El presidente se estremeció.
—Imagino que la población negra sería la primera en ser eliminada. La vacuna sería administrada solo a los estadounidenses blancos. Considerando las tendencias racistas de César, doy por sentado que cuando hablaba de «desechos humanos» se refería a la población negra.
Pero recuerde lo que he dicho antes: necesita hacer dos cosas para obtener lo que quiere: tiene que tener a Kevin en su poder y también tiene que matarme. Pues ninguna revolución, ninguna revolución que se precie, puede tener lugar sin la destrucción visible y humillante del régimen anterior. La ejecución de Luis XVI y María Antonieta en Francia; el encarcelamiento del Zar en Rusia en 1918; la completa «nazificación» de Alemania por parte de Hitler en la década de los años treinta.

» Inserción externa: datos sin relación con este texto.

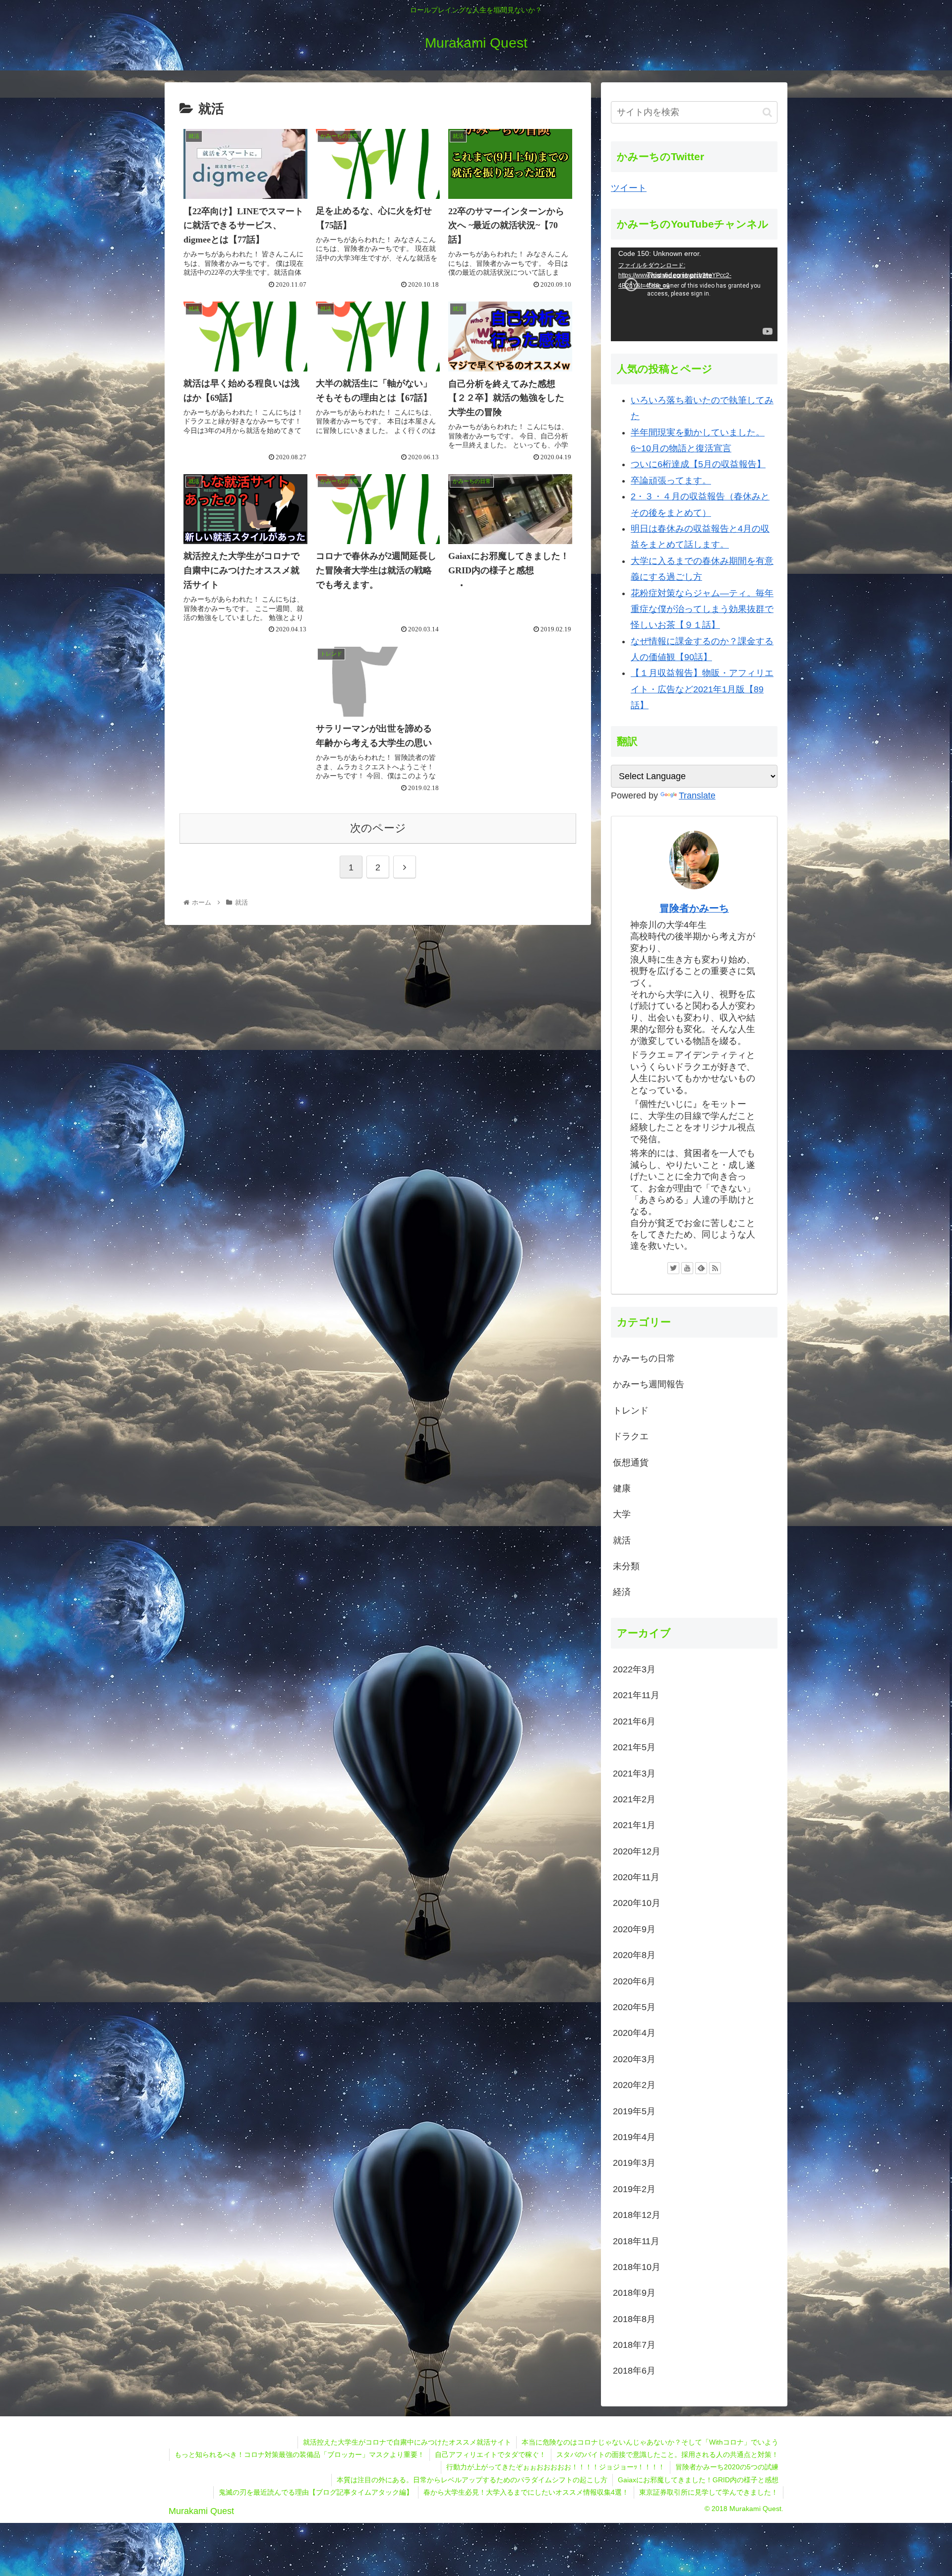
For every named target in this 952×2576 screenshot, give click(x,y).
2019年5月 (634, 2111)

Cualquiera con la suficiente determinación puede matar a un presidente. Un revolucionario, sin embargo, tiene que hacerlo delante de la gente a la que desea gobernar, tiene que mostrarles que el sistema de gobierno previo ya no merece su respeto. Y no se confunda. César Russell no está haciendo esto delante de todo Estados Unidos. Lo está haciendo delante de los elementos más extremos de este país: los Timothy McVeigh; los pobres, los enfadados, los privados del derecho a voto, los supremacistas de la raza aria, la basura blanca, las milicias antifederales… esos segmentos de la población, ubicados principalmente en los estados sureños, a los que no les importaría un carajo que los liberales bebe- capuchinos de Nueva York, Chicago y San Francisco fueran borrados de la faz de la tierra.
—Pero el país se vería diezmado… —dijo Schofield—. ¿Por qué querría dirigir un país destruido?
—Bueno, verá, César no lo ve así —dijo el presidente—. Para él el país no quedaría destruido, sino purificado, renovado, limpio. Sería un nuevo comienzo. Los centros de las ciudades del sur seguirían intactos. La región central también estaría en su mayor parte intacta, y podría proporcionarles sustento.
Schofield preguntó:
—¿Qué hay de las demás fuerzas armadas? ¿Qué haría con ellas?
—Capitán, como bien sabe, la Fuerza Aérea estadounidense recibe más financiación que todas las demás fuerzas armadas juntas. Sí, puede que su personal sea de tan solo 385.000 personas, pero cuenta con más misiles y capacidad de ataque que el resto de las fuerzas combinadas. Si, gracias a la Hermandad y a sus previas misiones de mando, César tuviera a tan solo una quinta parte de la Fuerza Aérea de su lado, podría usar sus bombarderos y acabar con todas las instalaciones clave de la armada y el ejército del país, además de todas aquellas bases de la Fuerza Aérea que no fueran sus aliadas, antes siquiera de que estas pudieran lanzar una mínima medida contraofensiva.